I have revised some details above, any suggestions you can provide are appreciated.

 

That is a large Zinput of 100K ohms, and a small Zout of 2.5K ohms, I just designed a two stage bjt amp, using 4 transistors, the first threee transistors are direct coupled to get the Zin as high as around 120K assuming a beta min. of around 20, For worst case.

The Zout was the original 5K ohms as your first post was written. (I made this before I seen your updated revision)

I got the 7v. pk across a load of 20K, but the circuit is completely useless, for the requirements, because I gotr a voltage gain of around 1600, an input signal pk amplitude of 5mV. gave a 8v pk. amplitude on the output.

It is a high gain small signal amp, using no emitter bypassing so a lot of negative feedback, but still the combination of the 3 ttransistor direct coupling gave the tremendous increase of voltage gain,

however, the reason I am bringing all this to the table is to suggest that to get a high Z input, with bjt amp, of 100K ohms, a transistor biased as a current source could be used to substitute the bleeder resistor in the divider network normally used for biasing the base of a transistor.
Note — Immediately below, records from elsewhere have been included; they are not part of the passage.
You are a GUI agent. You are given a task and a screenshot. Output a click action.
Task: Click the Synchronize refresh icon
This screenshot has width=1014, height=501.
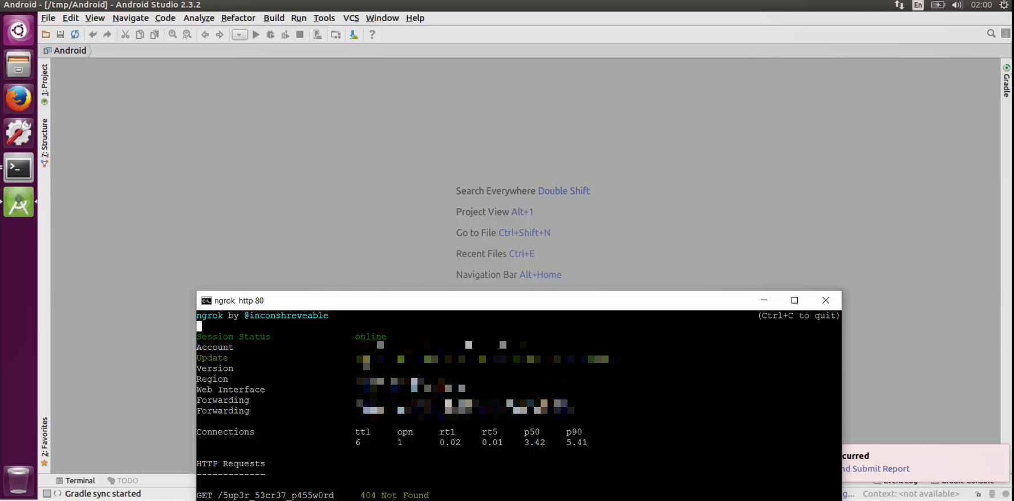pyautogui.click(x=75, y=35)
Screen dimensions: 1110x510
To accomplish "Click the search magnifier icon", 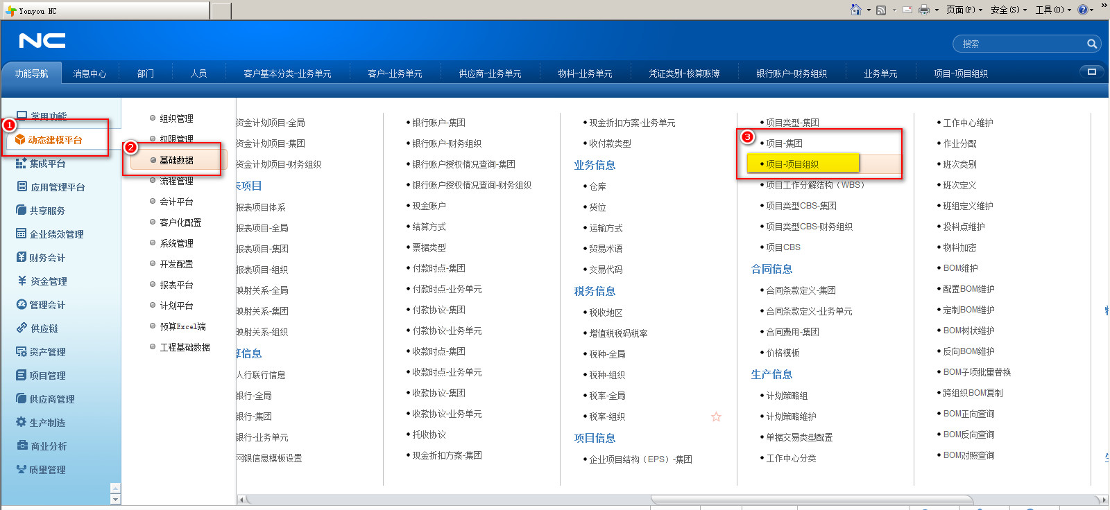I will [1091, 44].
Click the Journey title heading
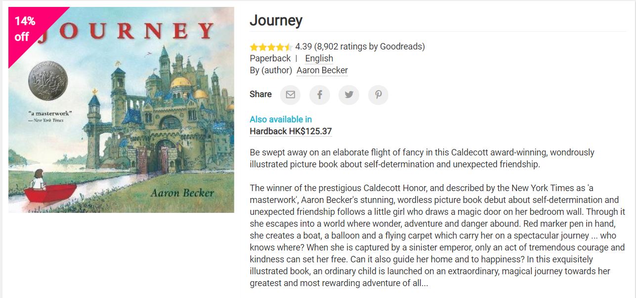 (x=276, y=21)
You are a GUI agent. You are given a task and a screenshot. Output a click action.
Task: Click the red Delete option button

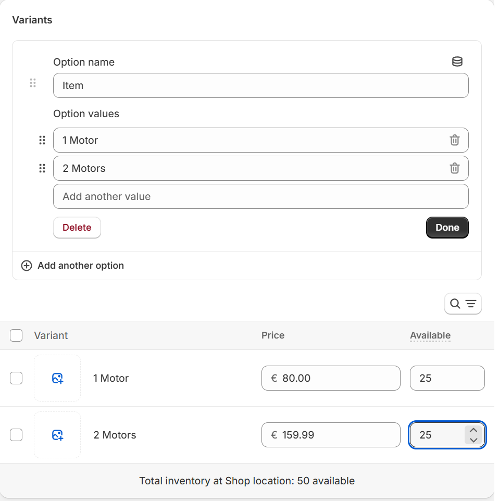coord(77,228)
That would make the transistor be direct coupled to the next transistor, which increases gain at the same time as well. But the main thing is a higher input impedance results with that kind of setup.

Now with all this said,

I am only a hobbyist in this field, never had any professional experiance, All self taught, so take these suggestions as sugestions only, until the knowledgeable professionals come on board to give you real advise with your design.

 

Hi, do you still need help with this design. I would start by using emitter follower driving a ce amp with significant emitter resistance...say 30 ohms. Now you need gain and non inverting. I would have the ce stage collector drive a current mirror...pnp devices. Then you can use a 2.5 k ohm resistor on in the collector of the current mirror. Now your gain will be approx 2.5k /(30 + 1/gm)..gm of the ce stage. This will be about 20 ohms for 1mA collector current in ce stage. The gain will be about 2.5k /50... Or..50. You will need to bias it right to get the swing on the output right. Will need very large supply voltage..only on spice I hope..to get the dynamic range. To review..the emitter first stage gives your high impedance..stage two..ce amp with significant emitter resistance...for linearity and ease of bias..this ce drives pnp current mirror to invert signal and allow 2.5 k collector resistor to get gain and output impedance right.
Good luck.

 

If a minimum device count is wanted, then the first stage could be a common-emitter but with a very large unbypassed emitter resistance, to give a stable but low gain (unity, maybe) with adequate input impedance. That said, if you really have to put up with very low gain devices, then as Hobbyist advises more than one device may be needed to buffer the input.

The following stage could be another common-emitter with somewhat less emitter resistance to give the required overall voltage gain. Do not forget to allow for the transistor's internal emitter resistance (Ie/0.026, approximately) as well as the external emitter resistance.

You might set this up as two AC coupled stages, or alternatively you might think about a circuit with a higher second stage gain, but overall feedback added maybe from the second stage collector to the first stage emitter - the latter may be better but more tricky to get right.